**Problem to solve:** Return the full listing, so that each line matches the original exactly.

**Input records:**
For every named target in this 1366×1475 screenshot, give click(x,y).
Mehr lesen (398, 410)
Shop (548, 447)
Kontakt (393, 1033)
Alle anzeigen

**Exercise response:**
For every named target in this 1366×1475 screenshot, give click(x,y).
Mehr lesen (398, 410)
Shop (548, 447)
Kontakt (393, 1033)
Alle anzeigen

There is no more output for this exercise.